Several limitations of the study are warranted. For example, only one cancer wellness centre supplied the study sample, making it difficult to generalize our results to the larger population of community cancer wellness centers. The sample was heterogeneous in the stage of the cancer and disease progression (local vs. metastasized), and 50% were within the first year of diagnosis, with only 9% being over three years since their primary diagnosis. The self-reported questions for physical activity participation (METs) may have resulted in an under- or over-reporting of participants’ physical activities. METs values can range from 0.9 (sleeping) to 18 (running speed at 17.5 km/hr), and are dependent on an individual’s resting metabolic rate (RMR), which in turn depends on lean body mass (vs. total weight). The values therefore are a reference and indicator of a physiological measure expressing the particular energy cost of physical activities [5]. However, this measure is widely used in studies, when other metabolic indicators are not available [45,72].

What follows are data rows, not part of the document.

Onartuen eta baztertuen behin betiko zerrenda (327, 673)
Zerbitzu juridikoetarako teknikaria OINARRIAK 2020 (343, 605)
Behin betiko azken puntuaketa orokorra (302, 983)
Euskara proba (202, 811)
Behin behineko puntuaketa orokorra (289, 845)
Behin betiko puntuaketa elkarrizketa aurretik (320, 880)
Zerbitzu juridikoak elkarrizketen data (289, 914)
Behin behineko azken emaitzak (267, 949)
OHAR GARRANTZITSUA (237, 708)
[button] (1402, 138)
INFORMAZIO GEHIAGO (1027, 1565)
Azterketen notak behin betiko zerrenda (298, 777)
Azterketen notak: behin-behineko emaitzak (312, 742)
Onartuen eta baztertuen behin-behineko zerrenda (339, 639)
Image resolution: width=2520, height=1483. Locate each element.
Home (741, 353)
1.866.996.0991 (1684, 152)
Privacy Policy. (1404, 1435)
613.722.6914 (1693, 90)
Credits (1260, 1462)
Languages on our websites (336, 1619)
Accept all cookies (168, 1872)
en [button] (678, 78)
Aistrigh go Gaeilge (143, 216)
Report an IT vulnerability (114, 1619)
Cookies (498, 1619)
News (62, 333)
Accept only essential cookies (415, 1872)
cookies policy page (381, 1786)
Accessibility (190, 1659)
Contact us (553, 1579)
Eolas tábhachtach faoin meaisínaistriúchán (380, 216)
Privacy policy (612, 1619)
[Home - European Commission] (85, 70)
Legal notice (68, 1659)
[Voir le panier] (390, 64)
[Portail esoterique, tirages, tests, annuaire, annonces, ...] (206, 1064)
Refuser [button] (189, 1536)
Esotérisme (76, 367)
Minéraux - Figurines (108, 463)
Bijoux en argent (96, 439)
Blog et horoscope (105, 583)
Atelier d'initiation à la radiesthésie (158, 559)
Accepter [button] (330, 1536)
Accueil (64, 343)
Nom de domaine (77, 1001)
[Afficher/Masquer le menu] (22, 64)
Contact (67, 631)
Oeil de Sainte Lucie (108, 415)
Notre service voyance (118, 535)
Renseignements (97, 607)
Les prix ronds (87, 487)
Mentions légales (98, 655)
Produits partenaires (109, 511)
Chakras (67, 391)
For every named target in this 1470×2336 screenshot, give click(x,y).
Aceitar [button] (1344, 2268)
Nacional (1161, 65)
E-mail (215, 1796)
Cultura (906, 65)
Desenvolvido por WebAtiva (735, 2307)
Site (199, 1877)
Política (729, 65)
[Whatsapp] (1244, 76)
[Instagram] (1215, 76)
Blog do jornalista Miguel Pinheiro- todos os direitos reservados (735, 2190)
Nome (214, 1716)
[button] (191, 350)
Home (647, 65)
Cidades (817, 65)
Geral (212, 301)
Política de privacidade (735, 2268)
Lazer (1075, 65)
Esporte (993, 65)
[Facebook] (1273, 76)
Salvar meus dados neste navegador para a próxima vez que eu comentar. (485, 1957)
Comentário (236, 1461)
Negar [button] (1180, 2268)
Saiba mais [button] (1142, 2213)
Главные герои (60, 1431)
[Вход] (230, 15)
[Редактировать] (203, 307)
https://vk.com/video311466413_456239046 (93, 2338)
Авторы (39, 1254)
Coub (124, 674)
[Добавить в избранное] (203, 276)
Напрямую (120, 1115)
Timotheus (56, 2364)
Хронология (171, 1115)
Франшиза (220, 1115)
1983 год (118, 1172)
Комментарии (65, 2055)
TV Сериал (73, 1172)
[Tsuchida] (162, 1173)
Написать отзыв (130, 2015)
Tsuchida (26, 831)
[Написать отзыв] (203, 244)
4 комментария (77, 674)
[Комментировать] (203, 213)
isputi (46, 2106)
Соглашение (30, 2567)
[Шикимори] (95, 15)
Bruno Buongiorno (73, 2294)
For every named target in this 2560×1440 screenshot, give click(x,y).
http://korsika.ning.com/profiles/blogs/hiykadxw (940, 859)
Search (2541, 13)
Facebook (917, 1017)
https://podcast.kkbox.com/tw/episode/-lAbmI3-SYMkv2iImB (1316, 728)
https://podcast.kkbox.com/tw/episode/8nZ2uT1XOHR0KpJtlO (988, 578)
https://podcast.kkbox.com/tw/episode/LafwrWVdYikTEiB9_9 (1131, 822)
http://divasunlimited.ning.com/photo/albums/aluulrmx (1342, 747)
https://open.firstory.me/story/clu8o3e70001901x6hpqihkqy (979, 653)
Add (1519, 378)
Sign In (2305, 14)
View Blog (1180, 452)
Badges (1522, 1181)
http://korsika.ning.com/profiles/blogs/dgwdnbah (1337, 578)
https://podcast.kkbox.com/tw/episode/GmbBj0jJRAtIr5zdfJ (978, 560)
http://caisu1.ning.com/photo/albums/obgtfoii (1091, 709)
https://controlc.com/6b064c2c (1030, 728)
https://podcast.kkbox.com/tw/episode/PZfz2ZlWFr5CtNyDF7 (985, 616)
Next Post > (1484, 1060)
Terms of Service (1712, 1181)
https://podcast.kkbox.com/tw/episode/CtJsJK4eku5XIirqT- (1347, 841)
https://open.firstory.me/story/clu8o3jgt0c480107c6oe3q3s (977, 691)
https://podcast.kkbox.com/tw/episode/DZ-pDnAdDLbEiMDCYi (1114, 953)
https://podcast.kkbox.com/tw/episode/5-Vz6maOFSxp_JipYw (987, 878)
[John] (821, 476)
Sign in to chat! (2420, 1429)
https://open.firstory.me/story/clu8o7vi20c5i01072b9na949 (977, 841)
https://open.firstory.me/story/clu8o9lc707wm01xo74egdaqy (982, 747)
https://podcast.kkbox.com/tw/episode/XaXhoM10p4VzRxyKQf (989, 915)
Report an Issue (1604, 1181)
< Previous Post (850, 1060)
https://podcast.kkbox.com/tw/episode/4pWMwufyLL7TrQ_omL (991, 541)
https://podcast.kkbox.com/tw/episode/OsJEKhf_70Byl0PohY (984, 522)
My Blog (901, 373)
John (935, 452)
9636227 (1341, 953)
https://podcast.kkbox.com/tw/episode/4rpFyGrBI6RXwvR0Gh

Implications for Clinical Practice

Despite these limitations, the results of the pilot study have implications for clinical practice, cancer wellness centre programming, and health care practitioners. Depending on the limitations of the individual, participation in physical activities may be an important therapeutic intervention to help relieve distress among cancer survivors. It is therefore, possible for participants to experience less distress after being diagnosed with cancer. Yet this investigation demonstrates the importance of physical activities as an important intervention in the programming of a community cancer wellness centre and the relationship to distress among cancer survivors. Implications for future research include the need to further explore a broad range of physical activities, include a larger sample size, along with other supportive activities using a more robust experimental design.